Because of the plaintiff's failure to attend the conference on October 15, 1997, the case was dismissed. The plaintiff's motion to open the dismissal was denied by the court. No appeal was taken by the plaintiff. This action followed.
General Statutes § 52-592 provides in subsection (a): "If any action, commenced within the time limited by law, has failed one or more times to be tried on its merits because of insufficient service or return of the writ due to unavoidable accident or the default or neglect of the officer to whom it was committed, or because the action has been dismissed for want of jurisdiction, or the action has been otherwise avoided or defeated by the death of a party or for any matter of form . . . the plaintiff . . . may commence a new action . . . for the same cause at any time within one year after the determination of the original action or after the reversal of the judgment." (Emphasis added.) CT Page 5134
The original intent behind the phrase "any matter of form" has long been lost or disposed of and the meaning now ascribed to it is also completely untethered to any common, contemporary understanding of the phrase. See generally 17 Words Phrases (Perm. Ed. 1958) pp. 546-549. "While it has been said, in relation to a predecessor of § 52-592, that `[t]he phrase, "any matter of form," was used in contra-distinction to matter of substance, as embracing the real merits of the controversy between the parties'; Johnston v. Sikes, 56 Conn. 589, 592 (Conn.Super. 1888) (decision by Justice Loomis, sitting in the Superior Court); [the Supreme Court has] never expressly adopted such a distinction to control the application of the accidental failure of suit statute. Thus, [the Court] stated in Hughes v. Bemer, [206 Conn. 491, 494-95, 538 A.2d 703 (1988)] that § 52-592 `does not authorize the reinitiation of all actions not "tried on . . . [their] merits," only those that have failed for, among other reasons, "any matter of form."'" Lacasse v. Burns,214 Conn. 464, 472-73, 572 A.2d 357 (1990).1
In Ruddock v. Burrowes, 243 Conn. 569, ___ A.2d ___ (1998), the court gave some guidance as to when an action under §52-592 could be brought following a disciplinary dismissal. Said the court: "Disciplinary dismissals do not, in all cases, demonstrate the occurrence of misconduct so egregious as to bar recourse to § 52-592. Cf. Skibeck v. Avon, 24 Conn. App. 239, 242-43,587 A.2d 166, cert. denied, 219 Conn. 912, 593 A.2d 138 (1991)." Id., 576. The court explained that "[a] trial court, for example, might find an attorney's misconduct to be egregious if the attorney represented that his nonappearance was caused by difficulties with his car without disclosing that he had ready access to alternative transportation. A trial court might make a similar finding if, in one case, the attorney repeatedly, and without credible excuse, delayed scheduled court proceedings. Nonappearances that interfere with proper judicial management of cases, and causes serious inconvenience to the court and to opposing parties, are categorically different from a mere failure to respond to a notice of dormancy pursuant to Practice Book § 251; see Lacasse v. Burns, [214 Conn. 464, 474,572 A.2d 357 (1990)]; or a single failure to appear, in a timely fashion, after a luncheon recess. See Gionfrido v. Wharf Realty, Inc., [193 Conn. 28, 34 n. 6, 474 A.2d 787 (1984)]." Id., 576 n. 12.

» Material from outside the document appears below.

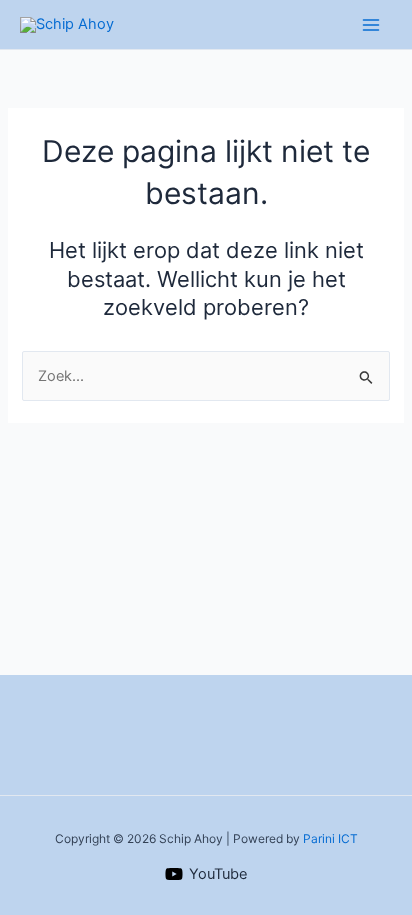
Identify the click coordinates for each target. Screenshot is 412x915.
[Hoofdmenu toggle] (371, 25)
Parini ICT (330, 838)
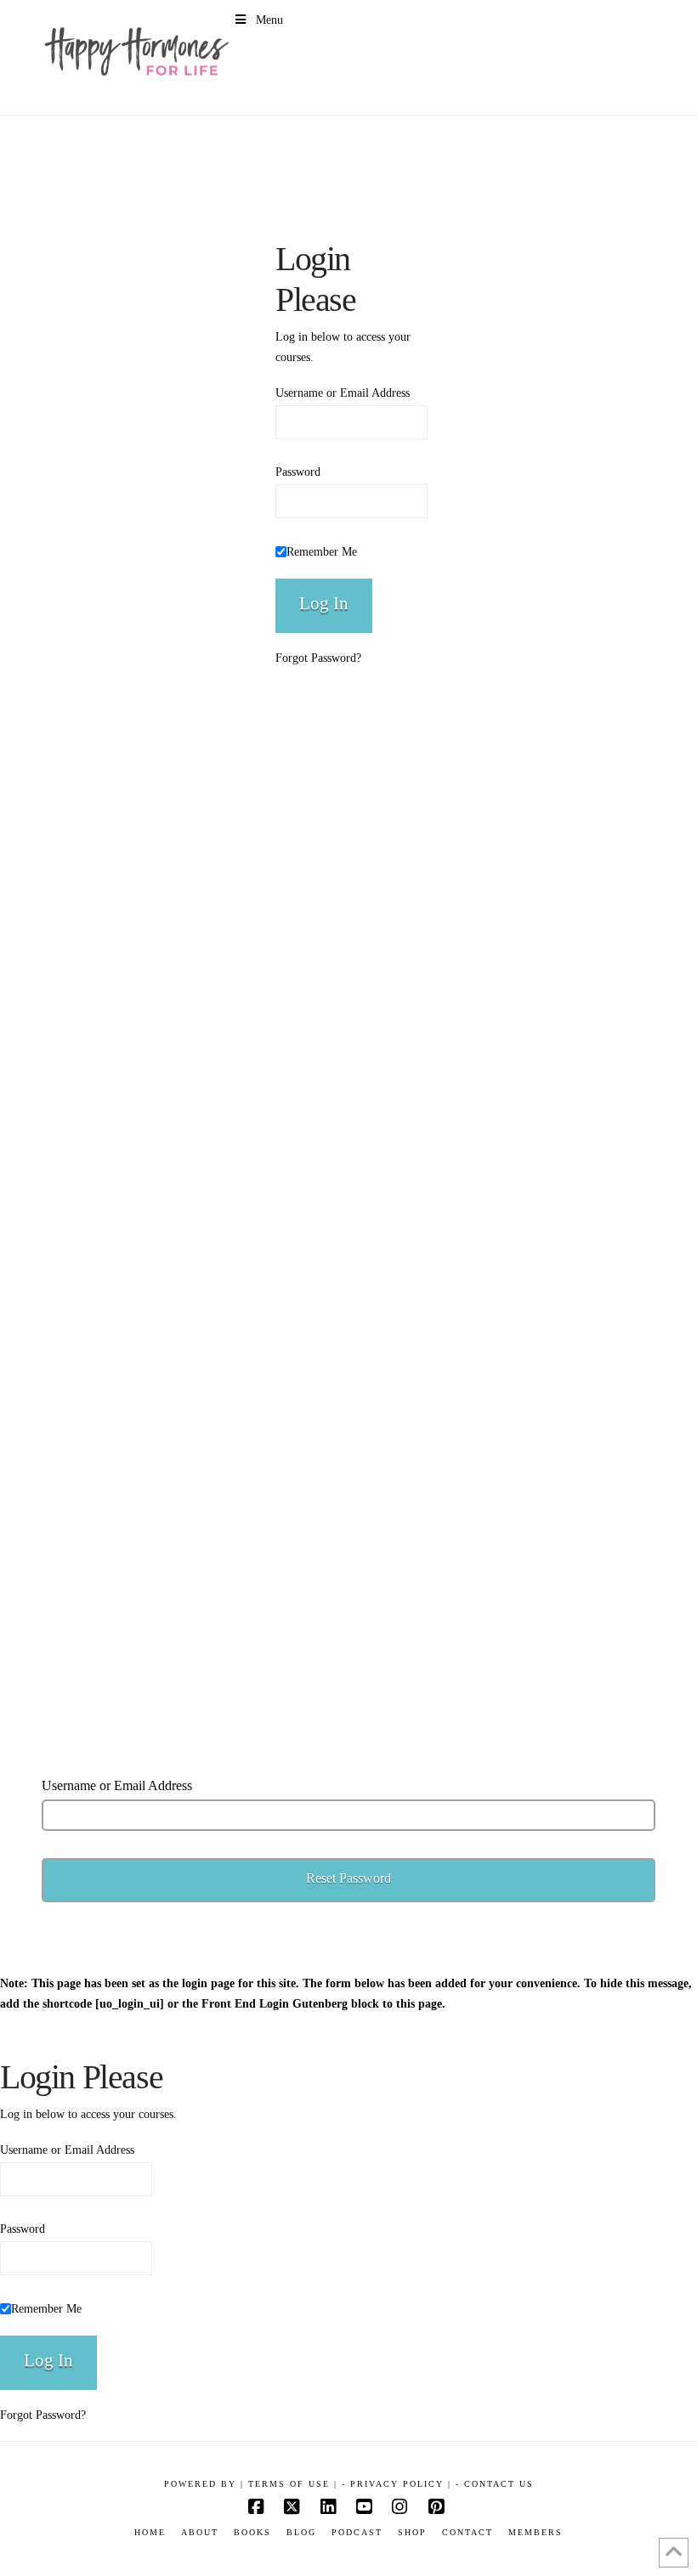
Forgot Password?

"To enable a plaintiff to meet the burden of establishing the right to avail himself or herself of the statute, a plaintiff CT Page 5135 must be afforded an opportunity to make a factual showing that the prior dismissal was a `matter of form' in the sense that the plaintiff's noncompliance with a court order occurred in circumstances such as mistake, inadvertence or excusable neglect. See General Statutes § 52-212." Ruddock v. Burrowes, supra,243 Conn. 576-77. Dropping a footnote, the court then stated that General Statutes § 52-212, the statute governing the opening of nonsuits and default judgments, "has language resembling our construction of § 52-592 (a)." (Emphasis added.) Id., 577 n. 13. "Resemble" is synonymous with "similar." American Heritage Dictionary (2d Col. Ed. 1985), p. 1051; Webster's Dictionary (7th Col. Ed. 1971). "While the word `similar' has at times been construed as synonymous with `same' or `identical' its usual significance is that contained in Webster's New International Dictionary (2d Ed.): `Nearly corresponding; resembling in many respects; somewhat like; having a general likeness.' The word as ordinarily used implies an allowance for some degree of difference. McLaughlin v. Poucher, 127 Conn. 441, 446,17 A.2d 767." Proctor v. Sachner, 143 Conn. 9, 14, 118 A.2d 621 (1955); see Connecticut Alcohol Drug Abuse Commission v. FOIC,233 Conn. 28, 41-42, 657 A.2d 630 (1995). Moreover, where the Connecticut Supreme Court has sought to construe a statute by reading into it the provisions of another statute, it has done so explicitly. See, e.g., In re Juvenile Appeal (83-CD),189 Conn. 276, 289, 455 A.2d 1313 (1983) (reading the provisions of General Statutes [Rev. to 1981] § 17-38a into General Statutes §46b-129[b]). This court does not construe the opinion in Ruddock as laying down a bright line rule. Rather, Ruddock suggests a continuum. At one extreme, an action under § 52-592 may be based on the dismissal of a prior action due to mistake, inadvertence or excusable neglect. At the other extreme, there is "egregious" misconduct. Ruddock v. Burrowes, supra, 243 Conn. 576 n. 12.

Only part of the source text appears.